• Text under study:
────────

Those two 80-megawatt projects, like Black Rock in the county’s northeast corner off State Route 24, can provide power for a combined 30,000 homes, Inslee said as he announced their approval at Yakima’s Perry Technical Institute.
They are separate projects because they would be served by two different power lines: High Top by PacifiCorp’s Union Gap to Midway 230 kV transmission line, and Ostrea by Bonneville Power Administration’s Moxee to Midway 115 kV transmission line.
High Top and Ostrea cover roughly 1,600 acres each, with the solar panels and other equipment planned on 926 and 811 acres, respectively. The sites are north of State Route 24 and south of the Yakima Training Center on property owned by Zine and Najiba Badissy, who have agreed to long-term leases with the developer.
The Badissy family also is leasing some of its land to BayWa.r.e. for the Black Rock solar project.
Tai Wallace, senior director of development for Cypress Creek, said at April’s site certification agreement signing ceremony that construction of High Top and Ostrea should begin by early 2024, with a mid-2025 target for operation to start.
An off-taker has been found for the power generated by the Ostrea site, with details to be announced soon, Wallace said. Cypress Creek is still working to secure a user for the High Top site’s electrical output, he added.
County vs. state approval
While their location, transmission line use, land ownership and now targeted opening dates are virtually the same, a key difference in the High Top/Ostrea and Black Rock solar projects is how they were approved.

────────

• The data:

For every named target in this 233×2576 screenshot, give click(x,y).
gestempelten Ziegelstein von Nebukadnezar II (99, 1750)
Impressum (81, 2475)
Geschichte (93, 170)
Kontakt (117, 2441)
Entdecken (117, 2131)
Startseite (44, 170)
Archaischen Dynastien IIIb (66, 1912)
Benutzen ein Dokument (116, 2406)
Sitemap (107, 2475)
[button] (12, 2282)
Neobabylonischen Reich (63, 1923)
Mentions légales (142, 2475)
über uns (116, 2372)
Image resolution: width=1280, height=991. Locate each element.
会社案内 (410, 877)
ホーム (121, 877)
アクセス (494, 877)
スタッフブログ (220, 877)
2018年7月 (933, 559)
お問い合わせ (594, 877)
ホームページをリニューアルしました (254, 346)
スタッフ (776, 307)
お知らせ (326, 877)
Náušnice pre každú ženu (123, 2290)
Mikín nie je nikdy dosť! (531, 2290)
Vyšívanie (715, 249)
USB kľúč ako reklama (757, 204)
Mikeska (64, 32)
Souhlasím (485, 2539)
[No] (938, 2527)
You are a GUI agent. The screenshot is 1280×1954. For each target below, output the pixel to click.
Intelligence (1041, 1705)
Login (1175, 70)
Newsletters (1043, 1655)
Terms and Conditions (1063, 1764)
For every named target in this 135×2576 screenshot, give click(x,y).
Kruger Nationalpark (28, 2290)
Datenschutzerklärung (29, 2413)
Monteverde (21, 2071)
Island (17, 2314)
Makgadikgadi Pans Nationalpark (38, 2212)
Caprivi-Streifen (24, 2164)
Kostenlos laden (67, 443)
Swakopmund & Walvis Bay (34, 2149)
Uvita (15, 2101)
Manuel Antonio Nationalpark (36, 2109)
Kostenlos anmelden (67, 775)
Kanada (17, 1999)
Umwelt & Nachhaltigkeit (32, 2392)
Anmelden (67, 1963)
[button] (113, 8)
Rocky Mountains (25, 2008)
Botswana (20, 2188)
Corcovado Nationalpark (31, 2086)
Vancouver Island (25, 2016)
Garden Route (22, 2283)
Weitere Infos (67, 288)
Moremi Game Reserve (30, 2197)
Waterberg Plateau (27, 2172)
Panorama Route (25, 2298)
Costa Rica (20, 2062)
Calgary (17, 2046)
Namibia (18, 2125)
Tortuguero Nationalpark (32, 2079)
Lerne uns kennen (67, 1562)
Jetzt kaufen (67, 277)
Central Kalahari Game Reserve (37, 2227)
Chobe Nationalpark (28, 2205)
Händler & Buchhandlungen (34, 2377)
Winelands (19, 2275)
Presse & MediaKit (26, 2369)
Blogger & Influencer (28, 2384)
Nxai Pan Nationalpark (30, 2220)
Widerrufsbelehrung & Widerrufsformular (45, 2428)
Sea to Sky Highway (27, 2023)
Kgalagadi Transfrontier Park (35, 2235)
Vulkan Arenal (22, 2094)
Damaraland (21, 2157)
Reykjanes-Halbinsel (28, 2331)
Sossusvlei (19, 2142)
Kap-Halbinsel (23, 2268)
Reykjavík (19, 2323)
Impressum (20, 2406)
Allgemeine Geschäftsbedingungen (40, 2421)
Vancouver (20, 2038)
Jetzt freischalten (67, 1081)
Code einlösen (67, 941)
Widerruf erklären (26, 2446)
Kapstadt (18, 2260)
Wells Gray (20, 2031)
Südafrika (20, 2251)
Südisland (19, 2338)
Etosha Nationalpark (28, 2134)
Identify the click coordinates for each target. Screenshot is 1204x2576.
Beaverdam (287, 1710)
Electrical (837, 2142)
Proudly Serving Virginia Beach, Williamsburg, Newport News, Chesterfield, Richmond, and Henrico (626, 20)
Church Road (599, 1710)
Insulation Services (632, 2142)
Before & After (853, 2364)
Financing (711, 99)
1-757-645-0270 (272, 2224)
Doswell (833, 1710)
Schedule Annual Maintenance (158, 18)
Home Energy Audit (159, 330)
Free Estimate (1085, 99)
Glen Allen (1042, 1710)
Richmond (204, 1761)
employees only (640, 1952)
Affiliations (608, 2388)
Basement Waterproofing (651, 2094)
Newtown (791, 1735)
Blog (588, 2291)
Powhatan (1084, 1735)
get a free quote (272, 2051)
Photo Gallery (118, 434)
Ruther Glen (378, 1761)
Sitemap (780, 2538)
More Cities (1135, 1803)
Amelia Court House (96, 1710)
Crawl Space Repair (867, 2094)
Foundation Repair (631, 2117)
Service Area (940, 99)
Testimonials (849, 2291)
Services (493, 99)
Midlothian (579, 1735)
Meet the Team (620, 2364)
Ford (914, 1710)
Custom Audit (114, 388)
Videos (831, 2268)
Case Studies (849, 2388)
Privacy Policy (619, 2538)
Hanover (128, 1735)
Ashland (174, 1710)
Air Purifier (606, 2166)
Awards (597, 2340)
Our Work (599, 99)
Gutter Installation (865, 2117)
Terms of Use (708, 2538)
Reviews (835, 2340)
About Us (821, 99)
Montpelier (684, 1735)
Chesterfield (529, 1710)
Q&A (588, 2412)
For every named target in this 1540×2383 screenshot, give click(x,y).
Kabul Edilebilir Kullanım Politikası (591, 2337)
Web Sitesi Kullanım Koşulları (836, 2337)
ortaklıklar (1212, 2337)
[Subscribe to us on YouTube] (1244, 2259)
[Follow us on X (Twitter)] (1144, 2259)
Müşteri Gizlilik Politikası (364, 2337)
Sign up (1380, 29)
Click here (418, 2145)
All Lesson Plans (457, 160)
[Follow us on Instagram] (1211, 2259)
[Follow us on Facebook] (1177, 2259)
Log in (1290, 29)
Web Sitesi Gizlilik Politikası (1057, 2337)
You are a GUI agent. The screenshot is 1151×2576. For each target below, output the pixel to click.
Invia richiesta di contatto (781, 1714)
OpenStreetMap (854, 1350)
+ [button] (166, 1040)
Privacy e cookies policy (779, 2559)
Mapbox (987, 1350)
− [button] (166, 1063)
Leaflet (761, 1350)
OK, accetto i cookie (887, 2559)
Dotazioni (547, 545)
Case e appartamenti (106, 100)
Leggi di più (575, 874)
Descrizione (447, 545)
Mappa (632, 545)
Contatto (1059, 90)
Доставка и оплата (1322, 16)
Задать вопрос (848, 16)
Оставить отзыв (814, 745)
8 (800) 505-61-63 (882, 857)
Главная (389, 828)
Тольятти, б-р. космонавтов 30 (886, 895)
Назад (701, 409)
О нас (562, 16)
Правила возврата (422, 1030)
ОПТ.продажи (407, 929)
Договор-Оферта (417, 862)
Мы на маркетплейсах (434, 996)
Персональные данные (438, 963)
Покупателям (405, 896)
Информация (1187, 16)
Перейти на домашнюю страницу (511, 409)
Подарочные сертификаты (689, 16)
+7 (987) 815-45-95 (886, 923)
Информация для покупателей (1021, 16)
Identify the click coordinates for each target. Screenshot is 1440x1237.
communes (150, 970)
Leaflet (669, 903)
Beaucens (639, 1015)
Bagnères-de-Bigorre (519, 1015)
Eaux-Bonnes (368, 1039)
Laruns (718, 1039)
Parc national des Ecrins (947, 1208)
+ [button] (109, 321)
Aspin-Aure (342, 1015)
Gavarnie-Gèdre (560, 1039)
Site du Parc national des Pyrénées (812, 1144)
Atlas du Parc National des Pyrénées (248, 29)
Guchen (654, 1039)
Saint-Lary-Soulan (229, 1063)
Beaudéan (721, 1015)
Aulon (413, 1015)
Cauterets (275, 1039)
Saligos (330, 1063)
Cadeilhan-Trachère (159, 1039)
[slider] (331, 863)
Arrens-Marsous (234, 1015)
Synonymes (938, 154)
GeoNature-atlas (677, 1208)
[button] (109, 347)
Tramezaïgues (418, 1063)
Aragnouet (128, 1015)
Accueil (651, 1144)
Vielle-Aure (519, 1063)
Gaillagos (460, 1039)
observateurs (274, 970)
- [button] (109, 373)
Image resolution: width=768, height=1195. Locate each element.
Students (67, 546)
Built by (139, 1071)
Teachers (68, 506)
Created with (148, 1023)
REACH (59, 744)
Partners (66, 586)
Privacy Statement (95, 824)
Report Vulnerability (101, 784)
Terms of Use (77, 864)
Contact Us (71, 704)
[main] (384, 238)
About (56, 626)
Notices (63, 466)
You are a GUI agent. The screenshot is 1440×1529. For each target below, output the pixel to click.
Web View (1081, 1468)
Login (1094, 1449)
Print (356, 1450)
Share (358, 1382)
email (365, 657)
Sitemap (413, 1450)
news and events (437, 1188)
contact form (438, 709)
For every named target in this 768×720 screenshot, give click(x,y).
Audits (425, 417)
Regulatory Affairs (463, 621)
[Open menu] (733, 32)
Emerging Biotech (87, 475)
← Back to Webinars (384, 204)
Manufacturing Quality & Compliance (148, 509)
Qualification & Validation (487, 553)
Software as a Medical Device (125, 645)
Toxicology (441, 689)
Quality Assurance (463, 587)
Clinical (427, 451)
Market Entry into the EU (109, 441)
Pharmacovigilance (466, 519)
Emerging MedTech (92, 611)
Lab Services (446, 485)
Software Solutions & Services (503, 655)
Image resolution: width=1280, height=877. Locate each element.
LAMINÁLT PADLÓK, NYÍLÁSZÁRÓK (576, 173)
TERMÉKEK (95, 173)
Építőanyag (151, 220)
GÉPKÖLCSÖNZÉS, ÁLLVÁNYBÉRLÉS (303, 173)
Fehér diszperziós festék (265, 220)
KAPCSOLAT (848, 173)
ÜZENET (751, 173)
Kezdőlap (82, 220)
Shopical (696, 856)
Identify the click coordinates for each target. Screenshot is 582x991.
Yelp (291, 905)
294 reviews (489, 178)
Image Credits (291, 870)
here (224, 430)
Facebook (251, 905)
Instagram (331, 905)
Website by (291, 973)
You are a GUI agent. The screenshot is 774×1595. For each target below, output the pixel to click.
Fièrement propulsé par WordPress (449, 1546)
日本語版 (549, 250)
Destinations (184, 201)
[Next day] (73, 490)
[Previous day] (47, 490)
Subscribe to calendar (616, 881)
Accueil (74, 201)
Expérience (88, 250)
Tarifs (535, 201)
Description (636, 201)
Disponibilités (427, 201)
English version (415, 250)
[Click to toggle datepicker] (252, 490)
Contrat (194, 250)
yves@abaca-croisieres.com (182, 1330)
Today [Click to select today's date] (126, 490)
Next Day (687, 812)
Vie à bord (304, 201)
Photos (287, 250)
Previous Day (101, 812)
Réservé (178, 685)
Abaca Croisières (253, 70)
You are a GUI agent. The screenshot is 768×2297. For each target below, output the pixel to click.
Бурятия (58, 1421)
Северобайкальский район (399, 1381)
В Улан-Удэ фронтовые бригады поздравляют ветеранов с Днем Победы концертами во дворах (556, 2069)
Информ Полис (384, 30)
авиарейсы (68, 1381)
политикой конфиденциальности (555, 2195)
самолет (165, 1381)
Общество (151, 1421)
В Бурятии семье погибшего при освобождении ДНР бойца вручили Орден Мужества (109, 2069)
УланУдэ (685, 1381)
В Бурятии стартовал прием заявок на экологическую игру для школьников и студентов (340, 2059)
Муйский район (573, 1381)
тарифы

────────

• Actions to take:
[1] Name every person mentioned in the solar project text.
[2] Rewrite the part of the solar project text that begins at the words "Tai Wallace, senior" and stops after "operation to start.", swapping "mid-2025" for "late 2025".

• List of solutions:
[1] Inslee, Zine Badissy, Najiba Badissy, Tai Wallace

[2]
Tai Wallace, senior director of development for Cypress Creek, said at April’s site certification agreement signing ceremony that construction of High Top and Ostrea should begin by early 2024, with a late 2025 target for operation to start.